Junto al cordón de la vereda se ha acumulado mucha agua y corre intensamente. Con el agua pasan botellas de plástico, bolsas vacías, bolsas llenas, cartones; mugre en general. Si bien la municipalidad local no es un dechado de virtudes, cada tanto desagotan las bocas de tormenta (muy “cada tanto”) y el barrendero pasa día por medio. Conclusión: la gente que por aquí mora, es mugrienta. Cuando algunas calles se inundan, protestan, cuando deberían hacer un mea culpa, o conseguir que alguien los reeduque, o los dome, como se hace con algunas bestias. ¿Parece duro?: es duro.
Y duro es el señor “Roña” Castro, desde su apodo claro.

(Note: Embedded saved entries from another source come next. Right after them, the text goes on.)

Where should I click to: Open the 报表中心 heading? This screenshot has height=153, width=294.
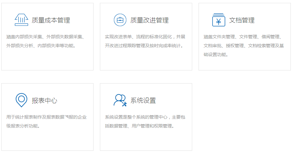click(45, 101)
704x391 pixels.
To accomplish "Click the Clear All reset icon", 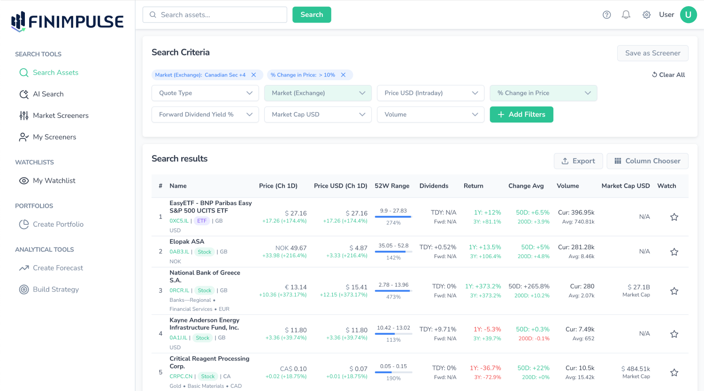I will point(654,75).
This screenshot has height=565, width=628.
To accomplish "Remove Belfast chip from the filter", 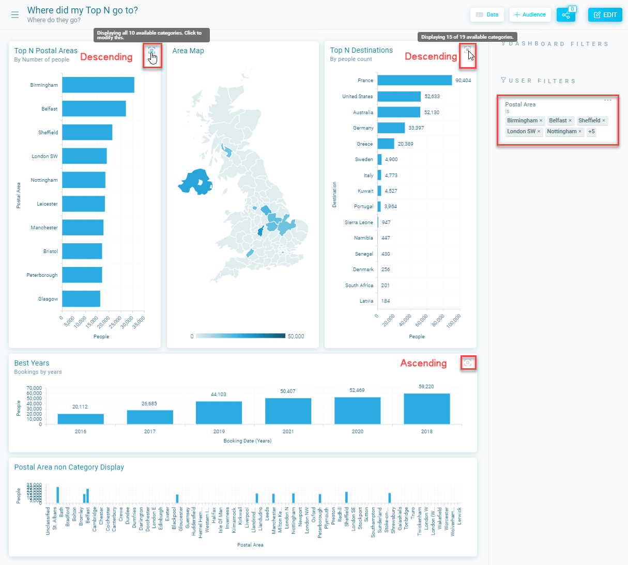I will (570, 121).
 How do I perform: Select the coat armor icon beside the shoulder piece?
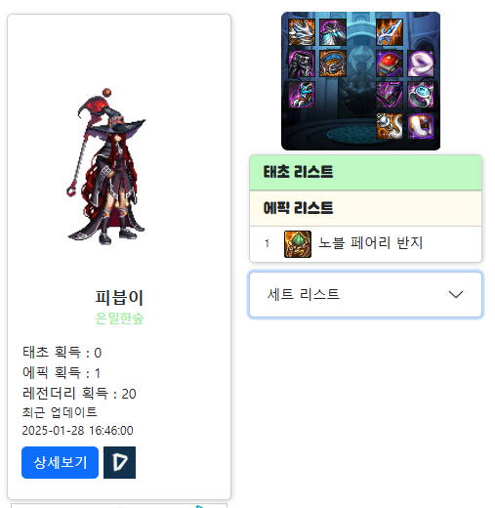tap(333, 32)
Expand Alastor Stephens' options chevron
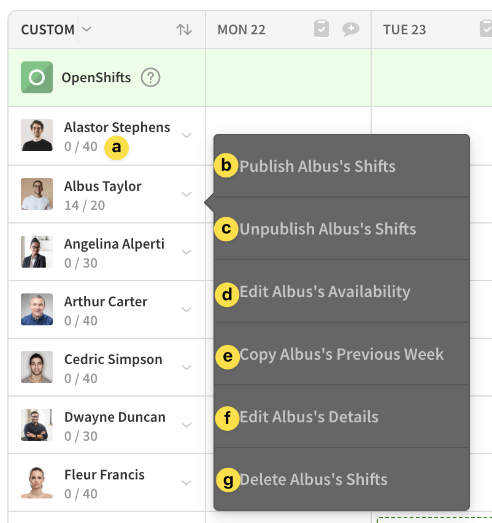The height and width of the screenshot is (523, 492). click(x=186, y=135)
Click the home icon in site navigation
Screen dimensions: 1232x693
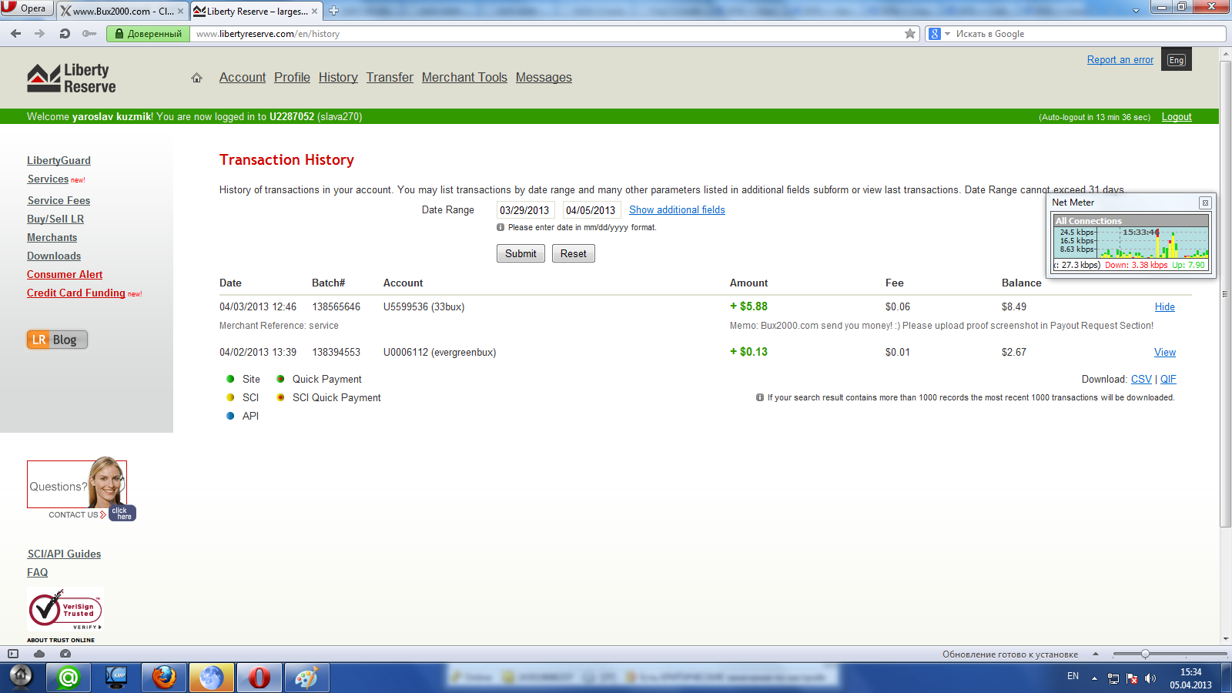pos(196,78)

Antes de ayer, en una nota que le hicieran a través de Radio Mitre, se ufanaba de su violencia intrínseca, la que lo movía, de pibe, a tratar de pelearse con cualquier chico que se cruzara en la calle, provocándolo y luego golpeándolo, cosa que, al parecer, le producía placer.
Sin parecer una mala persona, su rusticidad e ignorancia, lo colocaron en ese plano.
No contento con sus declaraciones, festejó públicamente el que uno de sus hijos tenga hoy, la misma costumbre, es decir, el placer de pegarle a jóvenes que no han sido educados en la violencia, y que ésta no es su modo de vida. Todo, absolutamente todo lo declarado, fue festejado por el conductor del programa.
La decadencia es avalada por gente preparada, imbécil, pero preparada, y ese es el daño mayor, es lo peor que nos puede pasar.
Recuerdo también que el miércoles pasado cruzaba yo la avenida Alem, por la esquina del Ministerio de Trabajo, donde había una manifestación por lo planes de familia, los planes trabajar o cualquier otro plan que enseñe que pedir es más fácil que romperse el lomo y el seso. Entre la gente que tuve que esquivar; muchos con zapatillas impecables (bien mostrenco de la postmodernidad), había chicos de no más de trece años, con garrotes de unos cuarenta centímetros de largo (no más debido a su altura), colgando de sus muñecas con agarraderas de soga. Dan miedo, y se les permite dar miedo, como un reconocimiento a su lucha (de tercera generación, por lo menos) a seguir recibiendo limosna en vez de cultura, que no siempre refiere a los libros, también refiere al sacrificio, al trabajo y a no creer, que los que "tienen" les deben, porque un gerente, también es pueblo; un médico, también es pueblo; un empleado de comercio, también es pueblo, y pocos, tiene celulares nuevos y zapatillas nuevas para sus hijos, porque pagan cada mes el precio de sostener a quienes portan garrotes, y ante la mayoría de edad, también capuchas.
La patria se desangra, mientras los permisivos habilitan a los violentos, y nosotros los bancamos a todos.